Generalmente capan a los cerdos para su engorde y consumo, y no recuerdo de ninguno que le haya cambiado el tono del gruñido, y que tampoco se haya quedado pelón, ya que recuerdo la brega en aquellos años de las matanzas caseras para pelar los cochinos en aquel alegre ceremonial, que nos gustaba presenciar incluido puñal y salida de sangre, cosa que creo que ahora sería en mi caso muy duro de presenciar.
Volviendo a los eunucos, los cuales muchos de ellos se ponían postizos pegados cuando alcanzaban cierto poder palaciego para intentar disimular, hay que recordar que a los romanos de Italia –porque romanos ha habido en muchos lugares que no son la Roma de Italia, como hay muchos políticos que roban por mandato popular de sus votantes, que son ladrones, pero se les sigue llamando políticos– les gustaba estar siempre en la vanguardia de toda la moda –desde Escipión, que también era un soldado ralo de barba–, y procuraban no solo ir afeitados sino llevar calzados, los famosos conturnos.
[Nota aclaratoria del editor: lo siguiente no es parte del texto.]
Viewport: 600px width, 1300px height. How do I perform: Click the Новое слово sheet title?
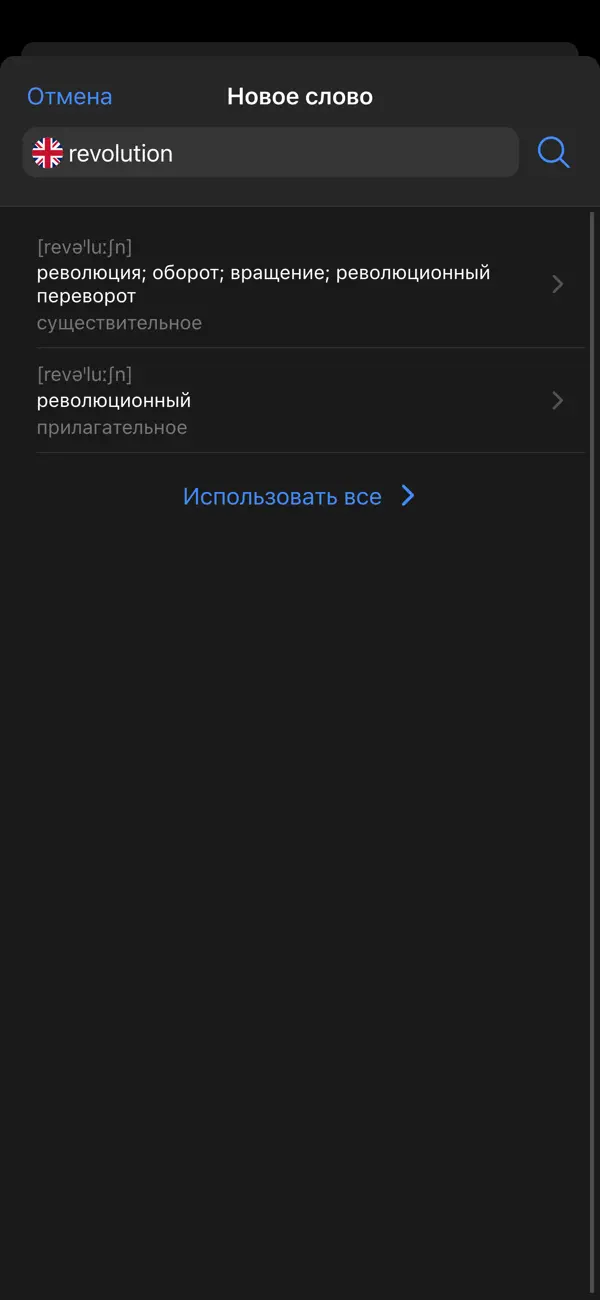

Los conturnos consistían en unas gruesas suelas de corcho con alzas –algo que, como vemos, no lo inventó Jose María Aznar, ni otros muchos presumidos–, que se sujetaban a los pies y piernas con tiras de cuero, y le daban mayor estatura a aquellos afeitados romanos, que se sentían de tal guisa dispuestos a fundar y dirigir una escuela de ideas ¡ahí es nada!, aunque la única idea que realmente ha cuajado después de gastarnos una millonada en ella haya sido aquella idea-principio, que dice, más o menos, que todo lo que se mueve es mío, que me lo dejó mi abuelo en herencia.
Los curas y frailes del cristianismo oriental, del bizantino, decían que la barba era una señal clara de que así no pasaban a sus recintos y monasterios mujeres ni eunucos que les hiciera perder sus votos de castidad, salvo que fueran imaginativos y atrevidos, como a ellos les gustaba, y se pusieran postizos.
Y ellos establecieron que para ser monje de aquella fe había que tener a la fuerza la barba bien poblada, pues de lo contrario no podías pasar el examen de ingreso para formar parte de una élite clerical de la que nada se sabe de que, en momento alguno, pasaran hambrunas por sus puertas adentro.
Como si ha habido dos rivalidades más dañinas, virulentas y letales en el mundo que la actual rivalidad todavía existente entre el chiringuito cristiano vaticano y el oriental o bizantino o de Constantinopla, los monjes y curas vaticanos no tuvieron ni tienen en cuenta para nada el asunto de tener o no tener barba para ser monje, y se centraron, aparte de otros asuntos, en que si querías ser un pata negra del cuerpo general de mando de ellos con derecho a ser, como muy poco, beato, lo que primaba era la dote que podía acompañar al novicio para militar en un convento. Ya con solo eso, más el afeitado o no, había profundas diferencias como para mandarse ejércitos un siglo tras otro y que la gente abonara los campos con su materia.
Los pelos suelen ser tan importantes que no podríamos concebir un viento devorador boreal, que no estuviera representado por un viejo alado, con el pelo cano a greña viva, barbudo, descalzo, o con los pies significando seseantes culebras, porque en el supuesto caso que al citado simbolismo se le quitaran años y pelos de encima, dejaría de ser ese viento varonil boreal, aquilón de los griegos, y dejaría de tener su significado de cardinal dominante, pasando a ser un angelote soplador de los que se ponían en los vientos de los cuadrantes menores.
El poeta de la localidad vecina mía decía aquello de “una mujer morena, resuelta en luna”. Yo dije que “cuando era niña, le traje la cabellera negra para hacerla reina entre el coral y la perla negra”. Porque sin despreciar otro colores, el pelo negro, los pelos, forman parte de nuestra cultura, lo diga Alejandro el Magno o lo digan los curas y frailes. Salud y Felicidad.